Reduced brain volumes seen in these girls confirms biological – and not just behavioral – changes and should prompt additional efforts to prevent and treat self-inflicted injury, a known risk factor for suicide, said study lead author Theodore Beauchaine, a professor of psychology at The Ohio State University.
This research is the first to highlight physical changes in the brain in teenage girls who harm themselves.
The findings are especially important given recent increases in self-harm in the U.S., which now affects as many as 20 percent of adolescents and is being seen earlier in childhood, Beauchaine said.
“Girls are initiating self-injury at younger and younger ages, many before age 10,” he said.
Cutting and other forms of self-harm often precede suicide, which increased among 10- to 14-year-old girls by 300 percent from 1999 to 2014, according to data from the Centers for Disease Control and Prevention. During that same time, there was a 53 percent increase in suicide in older teen girls and young women. Self-injury also has been linked to later diagnosis of depression and borderline personality disorder.
In adults with borderline personality disorder, structural and functional abnormalities are well-documented in several areas of the brain that help regulate emotions.
But until this research, nobody had looked at the brains of adolescents who engage in self-harm to see if there are similar changes.

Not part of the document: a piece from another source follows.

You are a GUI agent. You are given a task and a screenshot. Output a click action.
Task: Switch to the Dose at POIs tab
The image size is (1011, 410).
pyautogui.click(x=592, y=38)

The new study, which appears in the journal Development and Psychopathology, included 20 teenage girls with a history of severe self-injury and 20 girls with no history of self-harm. Each girl underwent magnetic resonance imaging of her brain. When the researchers compared overall brain volumes of the 20 self-injuring girls with those in the control group, they found clear decreases in volume in parts of the brain called the insular cortex and inferior frontal gyrus.
These regions, which are next to one another, are two of several areas where brain volumes are smaller in adults with borderline personality disorder, or BPD, which, like cutting and other forms of self-harm, is more common among females. Brain volume losses are also well-documented in people who’ve undergone abuse, neglect and trauma, Beauchaine said.
The study also found a correlation between brain volume and the girls’ self-reported levels of emotion dysregulation, which were gathered during interviews prior to the brain scans.